The smaller humans who lived on the Flores Island in Indonesia until 12,000 years ago were not Homo sapiens but a different species, a new study confirms.
There were two schools of thought on this. Initially, the discovery of diminutive remains stirred a hot debate in the anthropological world. They were initially though to be a new branch of humans, but not everybody was sold on this theory. The first convincing evidence that they are a different species emerged in 2008, but a group still claimed that Homo floresiensis (as they were called) is not a different species, but that it evolved this way due to nutritional deficiencies, genetic defects or something similar.
Now, this new study builds a stronger case that Homo floresiensis was a different species. Researchers analyzed skull bones and found no evidence of genetic condition. Instead, they argue that this is a case of “insular dwarfing”.
When several generations of an animal are stuck in a relatively small environment like an island, with limited resources, they tend to get smaller and smaller. This process has occurred many times throughout evolutionary history, with examples including dinosaurs, elephants and maybe even humans.

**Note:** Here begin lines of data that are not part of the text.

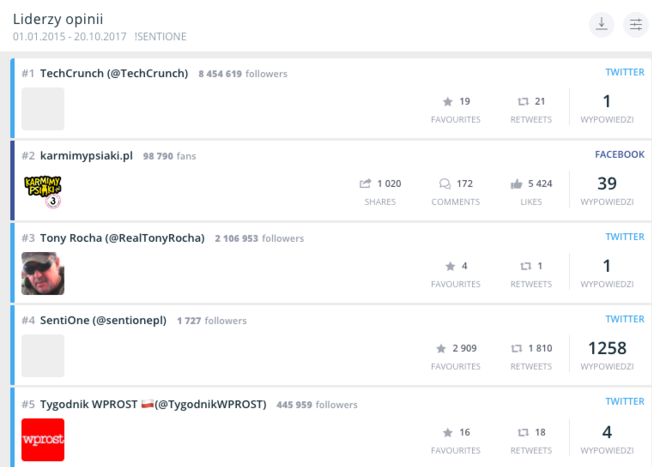Click the favourites star icon for TechCrunch

tap(447, 101)
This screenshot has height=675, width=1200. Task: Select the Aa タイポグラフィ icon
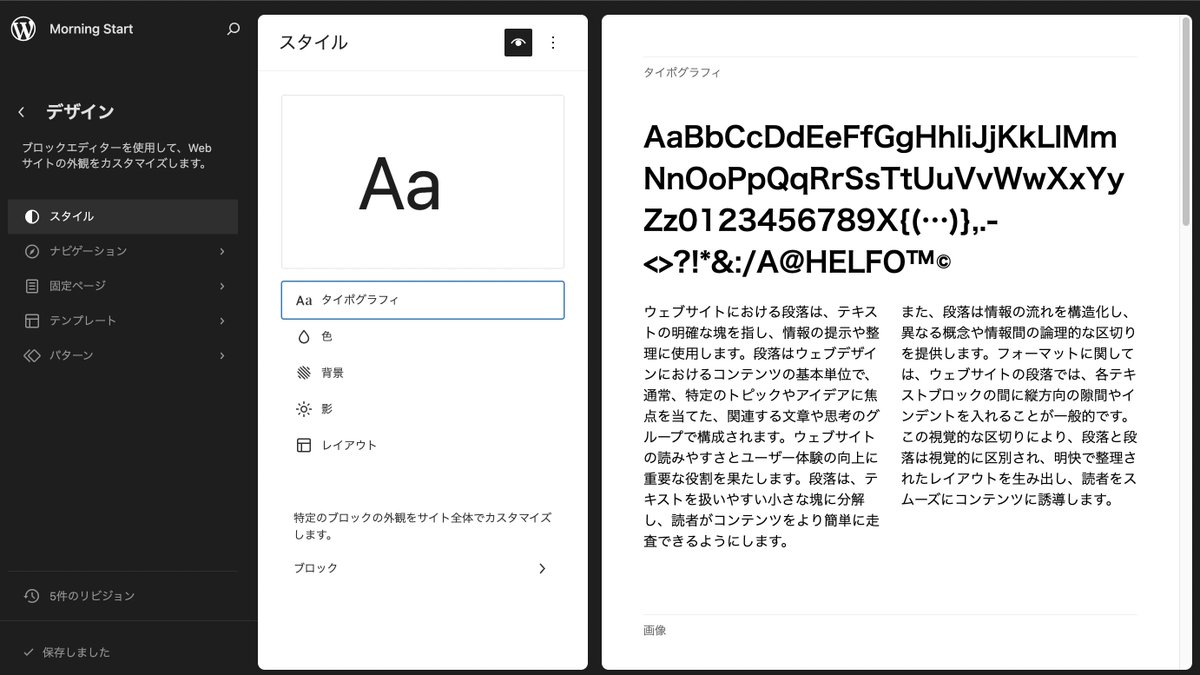pos(303,300)
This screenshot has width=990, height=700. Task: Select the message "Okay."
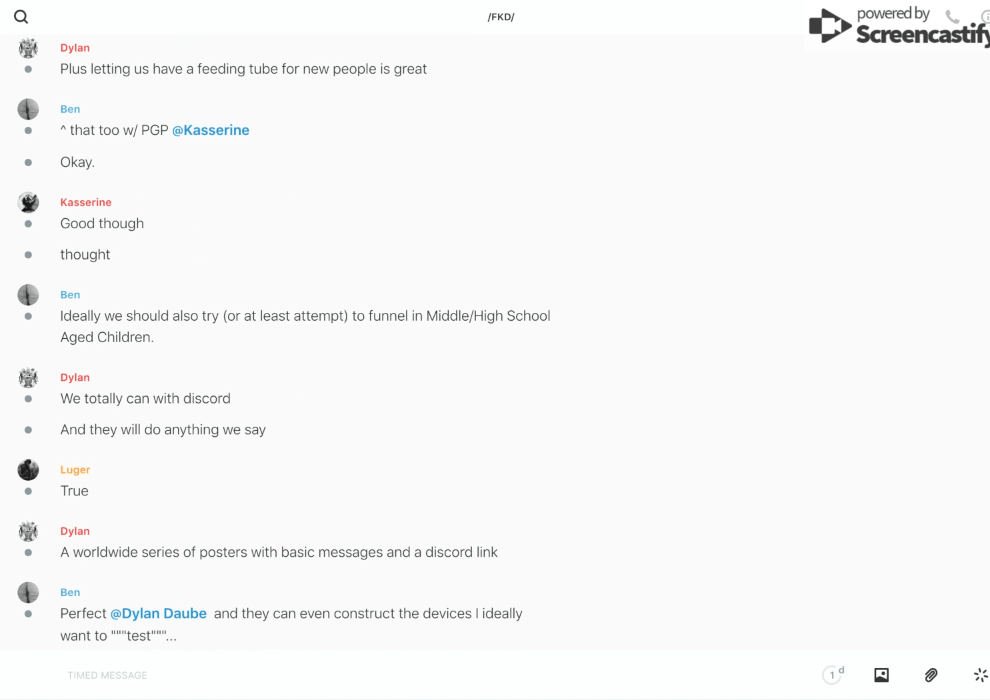click(x=78, y=162)
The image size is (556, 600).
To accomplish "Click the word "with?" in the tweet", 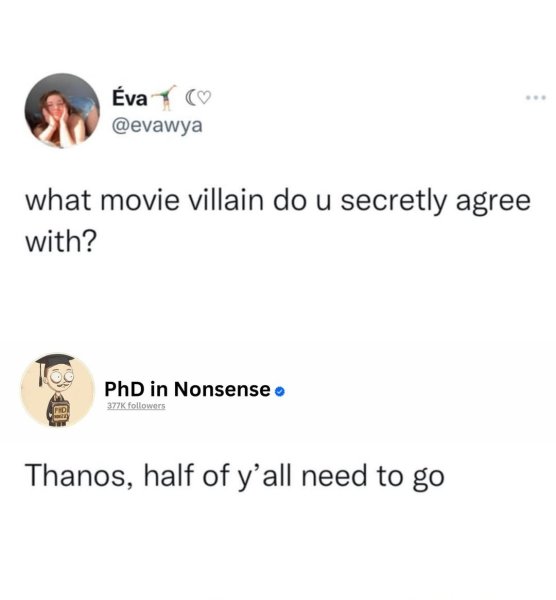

“So far, we have been basing our conclusions on images where you don’t really see very much,” said lead author Antoine Balzeau, a scientist at France’s Natural History Museum.
Together with Philippe Charlier, a palaeopathologist at Paris-Descartes University specialising in solving ancient medical mysteries, they procured high-resolution images recently generated in Japan to compute maps of bone thickness variation.
“There is a lot of information contained in bone layers of the skull,” Mr Balzeau said. “There were no characteristics from our species” — that is, Homo sapiens.
So the “hobbits” are not malformed humans, but this leaves us with another question. Was Homo floresiensis a Homo sapiens that shrunk and changed after it was stuck on an island, or was it a completely new species? The question is still open.